An initial safety notification was issued by the FDA in October after learning of 206 patients who had been exposed to excess radiation at Cedars-Sinai Medical Center in Los Angeles over 18 months. Since then, the FDA has identified at least 50 additional patients who were exposed to excess radiation of up to eight times the expected level during their CT perfusion scans. These cases so far involve more than one manufacturer of CT scanners. The FDA has also received reports of possible excess radiation from other states. Some of these patients reported hair loss or skin redness following their scans.

The settings on Cedars-Sinai's three CT scanners were changed, causing "immediate jeopardy" in a case that the hospital says involved 206 patients who underwent stroke imaging between February 2008 and September 2009, according to a report released in November by California health officials.

The report said that "on or about February 2008, the scanning parameters of three CT Scanners were changed from the manufacturer's recommended output of 80 kv (the amount of voltage delivered) and 200 mA (milliampere, the duration of the exposure) to 120 kv and 'automatic,' meaning the machine determined mA (usually in the 500 mA range)."

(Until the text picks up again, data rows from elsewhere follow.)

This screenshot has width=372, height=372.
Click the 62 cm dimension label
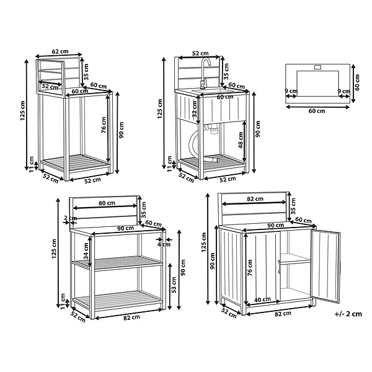tap(60, 51)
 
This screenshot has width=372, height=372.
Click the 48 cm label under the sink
tap(241, 140)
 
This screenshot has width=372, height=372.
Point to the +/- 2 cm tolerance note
tap(348, 314)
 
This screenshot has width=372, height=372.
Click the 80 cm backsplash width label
tap(107, 203)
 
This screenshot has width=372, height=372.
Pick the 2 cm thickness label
tap(71, 218)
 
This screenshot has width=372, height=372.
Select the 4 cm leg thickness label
tap(164, 244)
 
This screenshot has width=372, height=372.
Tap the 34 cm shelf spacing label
tap(86, 250)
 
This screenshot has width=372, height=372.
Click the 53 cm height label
tap(174, 285)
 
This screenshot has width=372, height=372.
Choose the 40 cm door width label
tap(262, 299)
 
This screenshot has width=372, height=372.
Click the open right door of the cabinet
tap(326, 266)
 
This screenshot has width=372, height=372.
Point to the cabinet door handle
tap(280, 267)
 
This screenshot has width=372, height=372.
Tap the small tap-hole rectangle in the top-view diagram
tap(317, 68)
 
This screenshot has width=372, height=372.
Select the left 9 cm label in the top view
tap(291, 91)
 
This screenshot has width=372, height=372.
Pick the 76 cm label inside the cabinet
tap(250, 268)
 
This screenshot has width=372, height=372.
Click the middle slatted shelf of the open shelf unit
tap(117, 263)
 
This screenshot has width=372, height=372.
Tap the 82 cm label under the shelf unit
tap(131, 317)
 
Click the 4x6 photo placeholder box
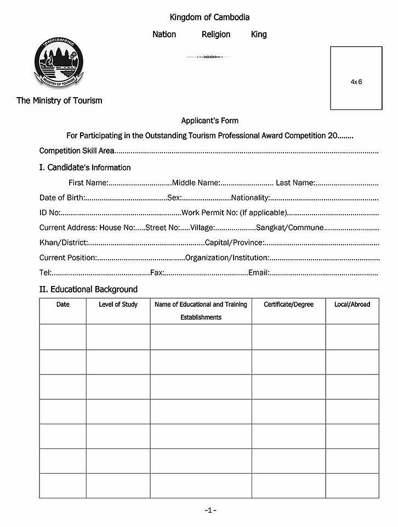(x=356, y=78)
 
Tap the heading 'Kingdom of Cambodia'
(x=209, y=18)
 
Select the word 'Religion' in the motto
(x=216, y=34)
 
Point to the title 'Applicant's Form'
(x=210, y=120)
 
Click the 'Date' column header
(x=63, y=304)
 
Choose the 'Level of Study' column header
(x=118, y=304)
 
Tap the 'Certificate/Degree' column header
(x=288, y=304)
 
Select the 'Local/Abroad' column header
(x=352, y=304)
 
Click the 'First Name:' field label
(x=88, y=183)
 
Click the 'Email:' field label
(x=259, y=272)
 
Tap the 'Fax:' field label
(x=157, y=272)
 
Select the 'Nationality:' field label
(x=251, y=198)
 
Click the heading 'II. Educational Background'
(x=88, y=289)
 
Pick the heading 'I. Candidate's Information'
(x=85, y=167)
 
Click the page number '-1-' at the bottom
(x=210, y=510)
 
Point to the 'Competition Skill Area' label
(x=77, y=151)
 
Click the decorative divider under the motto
(x=208, y=57)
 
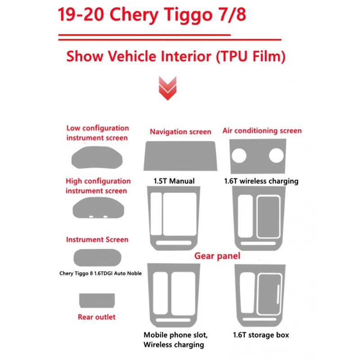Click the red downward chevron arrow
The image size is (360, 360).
click(167, 88)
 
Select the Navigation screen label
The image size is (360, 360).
click(180, 132)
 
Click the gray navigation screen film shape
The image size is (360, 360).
click(180, 156)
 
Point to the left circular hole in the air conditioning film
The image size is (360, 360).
click(239, 155)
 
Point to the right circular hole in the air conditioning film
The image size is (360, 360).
click(276, 155)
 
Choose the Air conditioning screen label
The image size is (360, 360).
click(262, 131)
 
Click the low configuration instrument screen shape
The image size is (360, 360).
click(97, 158)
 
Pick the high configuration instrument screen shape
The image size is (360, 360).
click(98, 208)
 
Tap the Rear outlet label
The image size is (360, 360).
click(97, 317)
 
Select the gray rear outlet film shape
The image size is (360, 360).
click(97, 301)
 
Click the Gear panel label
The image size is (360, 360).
click(217, 256)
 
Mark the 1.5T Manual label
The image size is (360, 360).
click(174, 181)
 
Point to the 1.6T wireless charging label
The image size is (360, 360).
click(261, 181)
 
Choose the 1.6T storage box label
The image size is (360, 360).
click(261, 335)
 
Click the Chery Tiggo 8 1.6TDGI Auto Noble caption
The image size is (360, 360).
click(100, 273)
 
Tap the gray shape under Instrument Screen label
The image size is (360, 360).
click(97, 258)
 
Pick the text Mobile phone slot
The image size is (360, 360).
click(176, 335)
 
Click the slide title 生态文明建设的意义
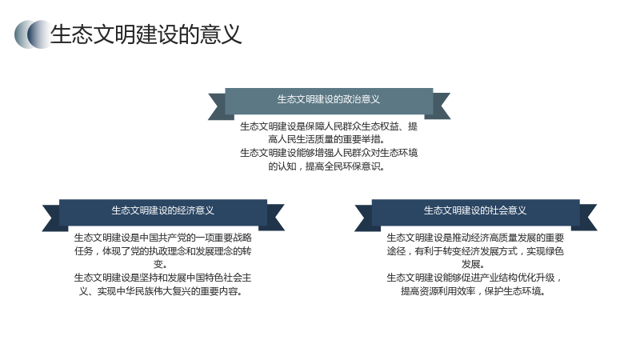click(146, 34)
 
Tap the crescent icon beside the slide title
click(32, 34)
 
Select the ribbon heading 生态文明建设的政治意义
click(329, 99)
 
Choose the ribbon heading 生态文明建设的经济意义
click(163, 210)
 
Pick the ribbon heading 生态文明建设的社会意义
click(475, 210)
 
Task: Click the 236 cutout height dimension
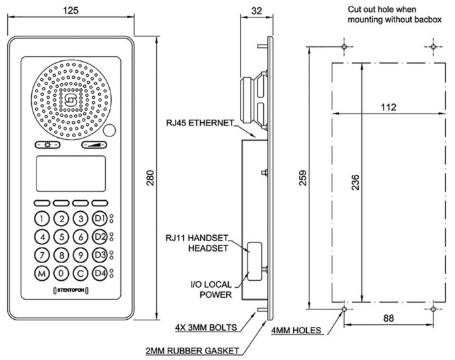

As a result of its own investigation, the FDA issued interim recommendations for imaging facilities, radiologists, and radiologic technologists to help prevent additional cases of excess exposure. These recommendations apply to all CT perfusion images, including brain and heart.

The FDA recommends that CT facilities:

  • Assess whether patients who underwent CT perfusion scans received excess radiation.

  • Review radiation dosing protocols for all CT perfusion studies to ensure that the correct dosing is planned for each study.

  • Implement quality controls to ensure that dosing protocols are followed every time and the planned amount of radiation is administered.

  • Check CT scanner displays to ensure the appropriate radiation level for the patient.

  • Ensure that if more than one study is performed on a patient in one imaging session, the radiation dose is adjusted to an appropriate level for each study.

The FDA is also working with manufacturers, professional organizations, and state and local public health authorities to investigate the scope of these excess exposures, and is asking manufacturers to review training for users, reassess information provided to healthcare facilities, and put into place new surveillance systems to identify problems quickly.